** Begin EXCERPTED DATA **
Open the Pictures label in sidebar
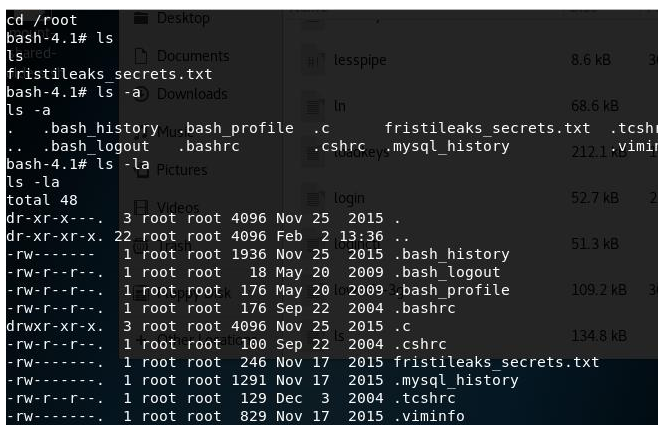Image resolution: width=671 pixels, height=434 pixels. (181, 170)
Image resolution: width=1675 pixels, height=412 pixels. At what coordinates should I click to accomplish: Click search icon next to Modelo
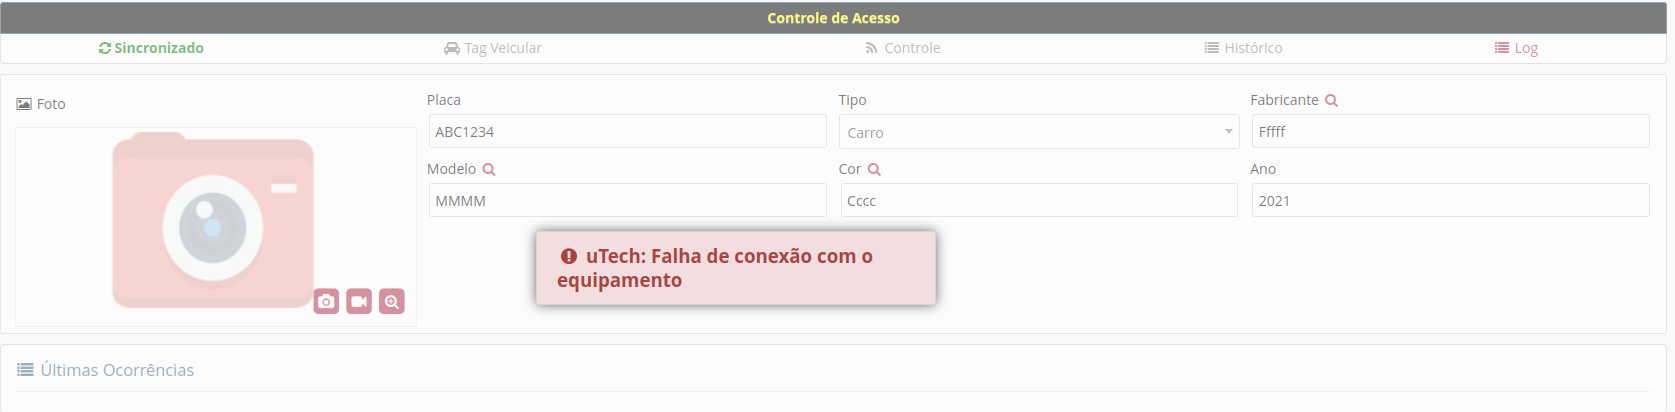(489, 169)
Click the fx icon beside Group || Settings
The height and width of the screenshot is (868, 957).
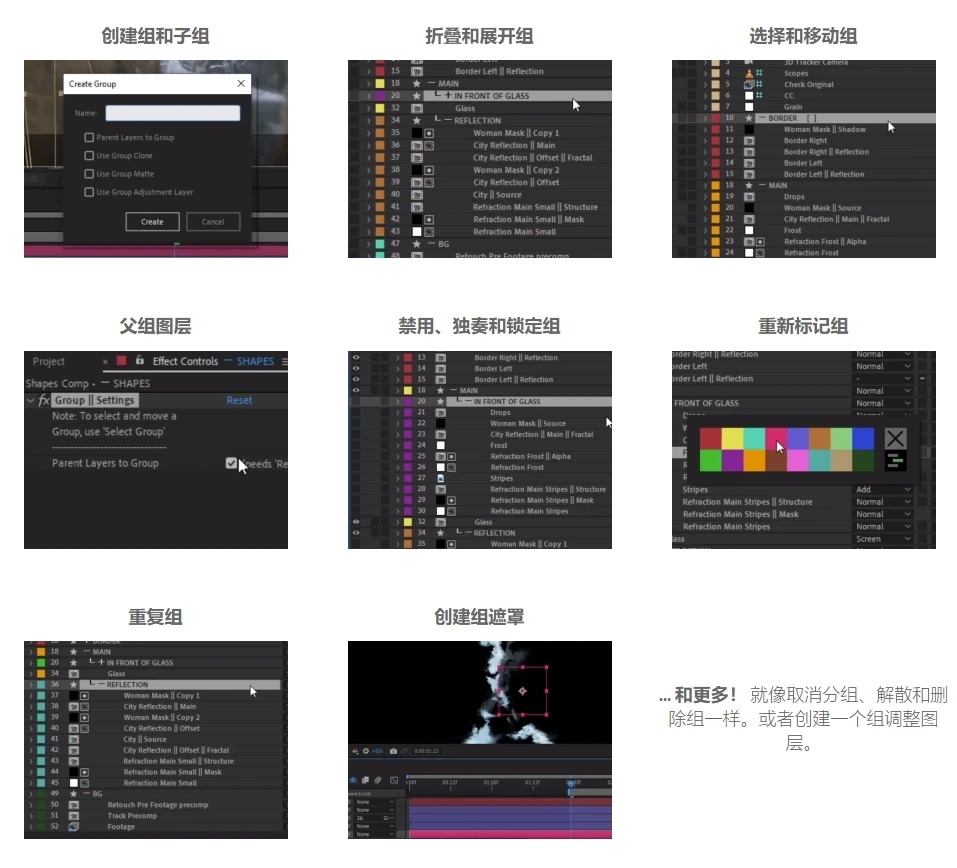coord(44,400)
** End EXCERPTED DATA **
## SHORT PROBLEM
Please gather and copy every line of the listing above that contains the word "Click". Case counts.

## FULL ANSWER
Image resolution: width=1675 pixels, height=412 pixels. At what coordinates should I click to accomplish: Click search icon next to Modelo
Click the fx icon beside Group || Settings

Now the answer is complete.